→ Extract provided
----------------------------------------

Words must now urgently translate into tangible actions on the ground if this inequity is to be resolved.”

10.30am More than a tenth of clinical commissioning groups have lost at least £10m of the fundsoriginally earmarked for them for this year, HSJ has discovered.

To find out where they are and how this has happened, read Will Hazell’s story here.

10.20am Coroners could help save the lives of hundreds of people by telling bereaved family members to get themselves screened for inherited heart conditions, a charity has said.

New guidance which calls on coroners in England and Wales to recommend that family members of those who die of genetic heart conditions get themselves a check-up could “save hundreds of lives”, the British Heart Foundation said. For more on this story - click here.

10.00am Analysis showing the extent to which the NHS is prescribing NICE-recommended medicines is published today.

Use of NICE-appraised medicines in the NHS in England – 2012, experimental statistics is published by the Health and Social Care Information Centre (HSCIC) and reports on the use of medicines that have been appraised by the National Institute for Health and Care Excellence as an option for the treatment of a disease or condition.

This is the fourth in a series of reports which covers five years in total. Today’s report also contains additional analysis to allow the inclusion of medicines for which an expected level of usage cannot be calculated, for instance because it is not possible to reliably estimate the number of eligible patients or average dose. This additional analysis provides data on 36 medicines in 18 therapeutic groups presenting variation in usage over time by Area Team or Clinical Commissioning Group.

The report contains an analysis which compares expected with actual use2for 18 medicines in ten groups3. It showed usage to be lower than expected for four groups of medicines, higher than expected for two and around the expected level for three. For one group, treaments for Hepatitis C, it was not possible to develop an appropriate estimate. However, use of all these groups of medicines in the NHS has risen over the last few years. When interpreting these figures it is important to note that higher or lower usage may occur for a variety of reasons and is not necessarily a sign of ‘under’ or ‘over’ prescribing.

----------------------------------------

→ Exercise set
• a. In the NHS news update, how many medicines and therapeutic groups does the additional analysis in the HSCIC report cover?
• b. Resume the NHS news update from the point where it stops.

→ Provided data
----------------------------------------

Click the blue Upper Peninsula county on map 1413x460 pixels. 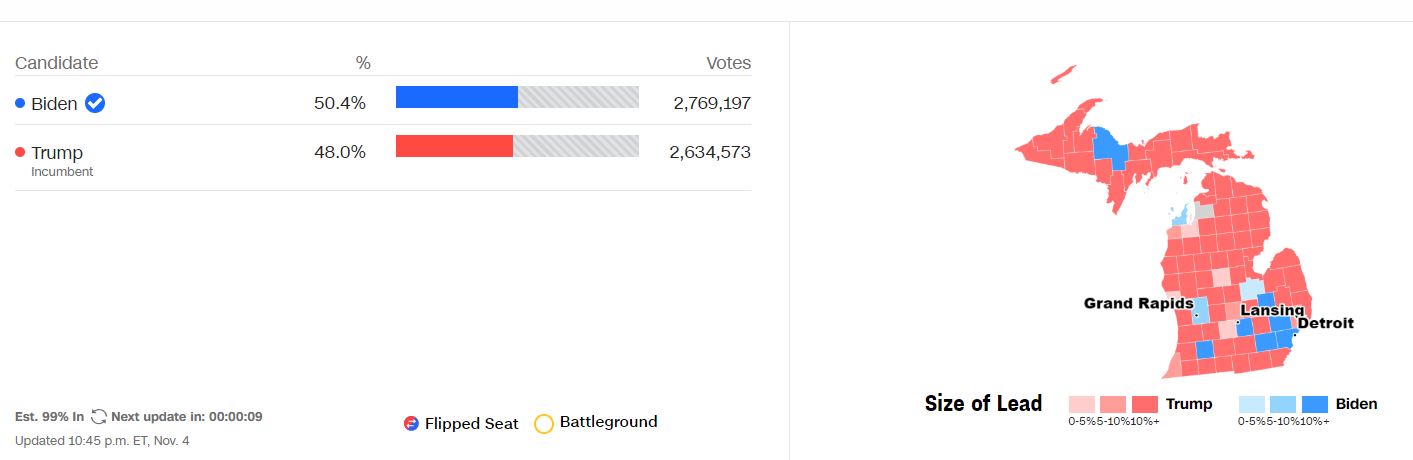(1109, 147)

----------------------------------------

→ Answers to the exercise
• a. 36 medicines in 18 therapeutic groups.

• b.
The drugs whose use was higher than expected were:

  • Donepezil, galantamine, rivastigmine, memantine - for Alzheimer’s disease
  • Temozolomide- licensed for the treatment of newly diagnosed brain cancer in adults. It is also licensed for second-line treatment of brain cancer in adults and children over three.

The drugs whose use was lower than expected were:

  • Carmustine implants - for the treatment of recurrent glioblastoma multiforme, a form of brain tumour
  • Sunitinib and pazopanib - for the treatment for renal cell cancer
  • Riluzole - a treatment to extend life in patients with amyotrophic lateral sclerosis, a form of motor neurone disease.
  • Ranibizumab - a treatment for age related macular degeneration

The drugs whose use was around the expected level were:

  • Insulin glargine and insulin detemir – for diabetes
  • Exenatide and liraglutide – for the treatment of diabetes (type 2) in combination with other drugs
  • Trastuzumab - used for the treatment of early and advanced breast cancer and gastric cancer

The report is commissioned by the Department of Health and produced in collaboration with NICE and with the involvement of the pharmaceutical industry.

7.00am Welcome to HSJ Live. This morning, David Buchanan, professor of organisational behaviour at Cranfield University School of Management, writes that new research into the role of hospital middle managers contradicts many of the negative stereotypes and highlights their value to clinical and organisational outcomes.

“Managers maintain order while leaders drive change. Although they perform both roles, hospital middle managers are primarily change leaders,” he argues.